If a line in the records below holds the string "agent", count it, and state only the final count.
----------
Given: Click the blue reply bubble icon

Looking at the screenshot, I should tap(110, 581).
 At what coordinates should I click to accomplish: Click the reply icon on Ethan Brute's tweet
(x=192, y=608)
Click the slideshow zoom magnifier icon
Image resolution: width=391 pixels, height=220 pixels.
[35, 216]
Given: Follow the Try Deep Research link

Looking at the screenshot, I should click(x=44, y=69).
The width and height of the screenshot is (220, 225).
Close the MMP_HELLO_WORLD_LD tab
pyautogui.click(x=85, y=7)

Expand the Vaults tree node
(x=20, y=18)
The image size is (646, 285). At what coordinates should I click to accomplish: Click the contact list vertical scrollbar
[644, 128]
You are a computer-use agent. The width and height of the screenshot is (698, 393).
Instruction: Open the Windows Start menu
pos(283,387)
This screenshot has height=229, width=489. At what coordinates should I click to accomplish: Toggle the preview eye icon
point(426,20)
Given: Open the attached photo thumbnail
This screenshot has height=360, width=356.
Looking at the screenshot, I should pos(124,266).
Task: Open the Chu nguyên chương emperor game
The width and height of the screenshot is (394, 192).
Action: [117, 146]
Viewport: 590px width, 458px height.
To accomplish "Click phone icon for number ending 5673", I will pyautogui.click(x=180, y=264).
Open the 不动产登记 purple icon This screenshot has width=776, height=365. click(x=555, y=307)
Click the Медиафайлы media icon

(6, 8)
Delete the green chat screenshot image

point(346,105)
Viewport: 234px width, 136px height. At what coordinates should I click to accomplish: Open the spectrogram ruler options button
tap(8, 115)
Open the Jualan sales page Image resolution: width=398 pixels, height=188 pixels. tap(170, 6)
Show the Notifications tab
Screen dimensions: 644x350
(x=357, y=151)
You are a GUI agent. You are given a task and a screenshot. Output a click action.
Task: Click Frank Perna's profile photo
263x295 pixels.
----------
**OUTPUT FOR THIS TASK**
2